A great deal of time and effort could be dedicated to debating what it all means, or how he did it (as ostensibly free-wheeling as the material may seem, Patton actually choreographed every second of it before the band ever got involved), and where this recording properly fits in an assessment of Patton’s evolution. In hindsight, Fantômas is very obviously a direction—wayward or ingenious, depending upon the listener—Patton wanted to head in, and he’s never backtracked, for better or for worse. To this listener, it represents the first day of the rest of Patton’s artistic life. Fantômas let him break with what he must have felt were the straightjacket-like conventions and expectations of the traditional rock route, and it’s almost like he had to invent his own language to give free expression to what was boiling around inside his mind.

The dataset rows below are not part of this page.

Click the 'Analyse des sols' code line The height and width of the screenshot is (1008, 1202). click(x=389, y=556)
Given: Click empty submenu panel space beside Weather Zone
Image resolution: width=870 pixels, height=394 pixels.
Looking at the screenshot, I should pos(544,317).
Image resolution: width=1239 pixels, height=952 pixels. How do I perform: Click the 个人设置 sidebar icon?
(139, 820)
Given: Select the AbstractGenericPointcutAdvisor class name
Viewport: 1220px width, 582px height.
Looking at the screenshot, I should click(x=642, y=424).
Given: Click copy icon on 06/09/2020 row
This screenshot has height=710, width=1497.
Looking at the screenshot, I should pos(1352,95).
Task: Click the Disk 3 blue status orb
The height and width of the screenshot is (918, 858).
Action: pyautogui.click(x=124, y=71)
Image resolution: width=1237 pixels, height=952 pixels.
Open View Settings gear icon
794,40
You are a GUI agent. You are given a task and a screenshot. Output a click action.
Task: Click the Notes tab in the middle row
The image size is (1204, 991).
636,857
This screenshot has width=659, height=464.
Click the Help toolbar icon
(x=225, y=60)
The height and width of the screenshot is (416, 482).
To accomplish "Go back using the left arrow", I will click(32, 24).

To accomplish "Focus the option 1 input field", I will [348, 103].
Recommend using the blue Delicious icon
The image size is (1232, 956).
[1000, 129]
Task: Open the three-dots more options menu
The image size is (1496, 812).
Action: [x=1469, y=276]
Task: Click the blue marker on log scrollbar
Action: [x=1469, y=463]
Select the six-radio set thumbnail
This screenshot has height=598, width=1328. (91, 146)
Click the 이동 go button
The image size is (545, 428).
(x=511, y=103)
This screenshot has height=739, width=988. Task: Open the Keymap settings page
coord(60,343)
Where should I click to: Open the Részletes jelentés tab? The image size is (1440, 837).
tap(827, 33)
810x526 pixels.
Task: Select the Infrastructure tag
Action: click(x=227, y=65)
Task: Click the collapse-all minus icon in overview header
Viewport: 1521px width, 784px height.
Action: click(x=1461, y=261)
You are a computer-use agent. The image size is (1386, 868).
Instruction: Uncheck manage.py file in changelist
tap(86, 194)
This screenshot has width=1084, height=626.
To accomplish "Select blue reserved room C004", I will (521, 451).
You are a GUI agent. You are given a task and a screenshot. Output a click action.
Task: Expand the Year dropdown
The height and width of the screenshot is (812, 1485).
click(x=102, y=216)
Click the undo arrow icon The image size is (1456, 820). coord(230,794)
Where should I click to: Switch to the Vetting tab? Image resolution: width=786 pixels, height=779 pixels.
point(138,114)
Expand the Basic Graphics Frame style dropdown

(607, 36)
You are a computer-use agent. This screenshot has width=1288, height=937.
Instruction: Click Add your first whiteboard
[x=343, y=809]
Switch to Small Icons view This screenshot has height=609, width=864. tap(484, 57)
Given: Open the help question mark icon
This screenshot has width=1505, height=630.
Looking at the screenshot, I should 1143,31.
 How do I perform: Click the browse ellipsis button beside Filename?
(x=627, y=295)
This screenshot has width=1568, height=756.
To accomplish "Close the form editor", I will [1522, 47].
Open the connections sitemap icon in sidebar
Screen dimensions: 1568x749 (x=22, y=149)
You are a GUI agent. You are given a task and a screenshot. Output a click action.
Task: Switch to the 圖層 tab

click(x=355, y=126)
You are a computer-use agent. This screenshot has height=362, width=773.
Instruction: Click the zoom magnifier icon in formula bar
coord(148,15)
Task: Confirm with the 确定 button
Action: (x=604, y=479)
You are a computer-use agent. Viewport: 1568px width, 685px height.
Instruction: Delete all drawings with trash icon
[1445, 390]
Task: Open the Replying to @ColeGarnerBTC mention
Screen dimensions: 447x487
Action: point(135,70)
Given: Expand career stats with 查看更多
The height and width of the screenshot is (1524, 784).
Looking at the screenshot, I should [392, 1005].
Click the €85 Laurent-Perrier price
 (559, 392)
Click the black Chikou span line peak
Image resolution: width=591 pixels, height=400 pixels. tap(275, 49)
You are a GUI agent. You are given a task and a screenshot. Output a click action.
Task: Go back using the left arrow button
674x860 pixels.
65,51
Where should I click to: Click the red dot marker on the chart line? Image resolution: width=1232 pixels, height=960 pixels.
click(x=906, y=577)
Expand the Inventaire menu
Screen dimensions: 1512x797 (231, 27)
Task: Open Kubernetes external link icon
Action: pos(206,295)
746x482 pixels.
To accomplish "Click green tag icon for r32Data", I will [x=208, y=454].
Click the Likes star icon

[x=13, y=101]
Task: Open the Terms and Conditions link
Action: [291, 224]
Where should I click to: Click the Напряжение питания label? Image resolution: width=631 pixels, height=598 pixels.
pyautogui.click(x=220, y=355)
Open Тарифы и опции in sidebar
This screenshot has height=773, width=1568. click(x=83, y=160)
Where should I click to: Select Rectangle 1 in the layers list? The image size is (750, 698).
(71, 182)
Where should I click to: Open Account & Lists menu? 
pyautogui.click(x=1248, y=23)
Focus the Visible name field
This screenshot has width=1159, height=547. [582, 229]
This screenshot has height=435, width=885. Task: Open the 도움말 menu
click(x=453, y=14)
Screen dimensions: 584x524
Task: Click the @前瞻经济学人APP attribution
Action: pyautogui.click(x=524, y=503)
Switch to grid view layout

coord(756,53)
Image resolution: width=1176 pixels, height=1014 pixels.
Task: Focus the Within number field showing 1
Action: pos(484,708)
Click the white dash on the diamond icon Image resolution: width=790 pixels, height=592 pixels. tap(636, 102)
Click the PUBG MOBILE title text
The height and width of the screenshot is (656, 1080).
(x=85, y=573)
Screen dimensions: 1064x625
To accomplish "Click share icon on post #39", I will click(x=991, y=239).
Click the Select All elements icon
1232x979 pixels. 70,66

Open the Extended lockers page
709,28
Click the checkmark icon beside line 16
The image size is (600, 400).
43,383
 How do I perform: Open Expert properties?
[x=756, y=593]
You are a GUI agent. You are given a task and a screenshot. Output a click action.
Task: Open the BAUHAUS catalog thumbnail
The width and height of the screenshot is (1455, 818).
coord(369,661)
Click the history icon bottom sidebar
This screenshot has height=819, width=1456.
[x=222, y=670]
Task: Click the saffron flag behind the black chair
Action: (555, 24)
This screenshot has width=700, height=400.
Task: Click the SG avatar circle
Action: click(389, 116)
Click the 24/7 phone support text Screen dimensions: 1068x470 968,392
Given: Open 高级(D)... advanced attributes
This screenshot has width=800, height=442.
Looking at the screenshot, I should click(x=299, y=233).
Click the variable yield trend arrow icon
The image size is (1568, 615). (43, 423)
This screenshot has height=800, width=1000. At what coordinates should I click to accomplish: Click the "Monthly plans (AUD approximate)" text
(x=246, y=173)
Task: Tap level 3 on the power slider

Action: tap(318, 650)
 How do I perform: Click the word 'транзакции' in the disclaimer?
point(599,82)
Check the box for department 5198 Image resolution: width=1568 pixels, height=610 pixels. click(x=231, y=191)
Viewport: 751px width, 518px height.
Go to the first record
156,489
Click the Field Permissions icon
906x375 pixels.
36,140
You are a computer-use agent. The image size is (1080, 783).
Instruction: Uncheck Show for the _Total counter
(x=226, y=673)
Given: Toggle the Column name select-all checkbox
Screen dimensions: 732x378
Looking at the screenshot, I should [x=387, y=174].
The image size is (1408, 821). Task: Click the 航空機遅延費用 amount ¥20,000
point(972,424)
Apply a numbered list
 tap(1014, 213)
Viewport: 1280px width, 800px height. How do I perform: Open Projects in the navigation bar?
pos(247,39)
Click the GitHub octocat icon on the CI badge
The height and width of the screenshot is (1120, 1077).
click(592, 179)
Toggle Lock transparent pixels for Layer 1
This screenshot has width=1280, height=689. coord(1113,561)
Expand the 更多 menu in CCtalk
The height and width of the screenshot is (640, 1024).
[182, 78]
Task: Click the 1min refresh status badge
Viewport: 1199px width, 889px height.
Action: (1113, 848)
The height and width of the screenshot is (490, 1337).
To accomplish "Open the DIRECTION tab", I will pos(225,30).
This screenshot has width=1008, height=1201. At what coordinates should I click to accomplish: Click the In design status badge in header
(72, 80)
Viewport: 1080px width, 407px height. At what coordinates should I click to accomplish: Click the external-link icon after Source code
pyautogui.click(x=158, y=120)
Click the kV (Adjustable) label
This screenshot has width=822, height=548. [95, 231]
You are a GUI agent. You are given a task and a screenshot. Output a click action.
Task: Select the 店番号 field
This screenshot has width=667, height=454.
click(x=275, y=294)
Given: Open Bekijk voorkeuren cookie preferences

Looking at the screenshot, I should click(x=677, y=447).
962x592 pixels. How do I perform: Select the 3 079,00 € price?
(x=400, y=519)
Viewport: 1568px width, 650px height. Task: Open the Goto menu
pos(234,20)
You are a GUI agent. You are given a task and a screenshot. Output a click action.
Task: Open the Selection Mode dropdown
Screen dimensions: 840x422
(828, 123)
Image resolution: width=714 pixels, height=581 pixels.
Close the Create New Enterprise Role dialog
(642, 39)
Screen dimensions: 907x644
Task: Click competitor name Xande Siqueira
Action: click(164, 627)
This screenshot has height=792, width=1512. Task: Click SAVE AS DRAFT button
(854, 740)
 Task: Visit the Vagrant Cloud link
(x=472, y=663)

7. Living Colour, Stain (1993)
Even though Living Colour is still making excellent music today, they are mostly remembered as the band who did “Cult of Personality” two decades and change ago. Some people remember that their second album, Time’s Up was an improvement on the (outstanding) debut, and for a minute Living Colour was one of the biggest bands in the world. Then they made a third album and…that was that—at least for another ten long years. That third album was many degrees harder, darker and more difficult than their first two albums, which might explain why it did not go over. But how to reconcile the lack of love with the fact that in some regards Stain was their best album yet?
Losing the brilliant bassist Muzz Skillings, who bolted after the second album, could have been a crippling blow (he was that good) but when ancient school session wizard Doug Wimbish stepped into the mix the band did not miss a beat—literally. WImbish brought a funky, in your face dynamic and he and drummer Will Calhoun formed an unbreakable rhythm section: deep, elastic and loud. The star of the show, as always, is Vernon Reid, who is a human encyclopedia of sound. From the hat-tip to grunge stylings in “Go Away” to the typically ear-burning pyrotechnics of “Leave It Alone” to the Robert Fripp-esque atmospherics in “Nothingness”, Reid covers all the bases while refining his own idiosyncratic style.
So what’s not to love? Well, for one thing, this is definitely not a flawless record. A handful of songs, like “Ignorance is Bliss” and “This Little Pig” are rather paint-by-number—not to mention lyrically clichéd. Some of the songs, like “Postman” and “Never Satisfied” may have just been too severe for the delicate ears of alternative rock fans, circa ’93. Some of the songs may have been a bit too much, like the disorienting “Hemp” or the mirthfully provocative “Bi”. And none of the remaining songs were destined to be radio hits, and little on this album is as user-friendly as most of the material on the first two albums. Take it or leave it: no other band on the planet could ever make a song like “Wall”, which is capable of shaking you, making you smile and seeing the world with new ears.
All of which may explain why this one did not help Living Colour become the most popular and influential band of the ‘90s, which they would/could/should have been. Even for fans who got it, then, and endorse it now, Stain is a grueling, confrontational album, and one that leaves the listener more than a little exhausted. These are the types of albums that are considered uncompromising, courageous, even ahead of their time. They are also the types of albums that don’t sell a ton of copies or necessarily convert new fans. “WTFF”, indeed.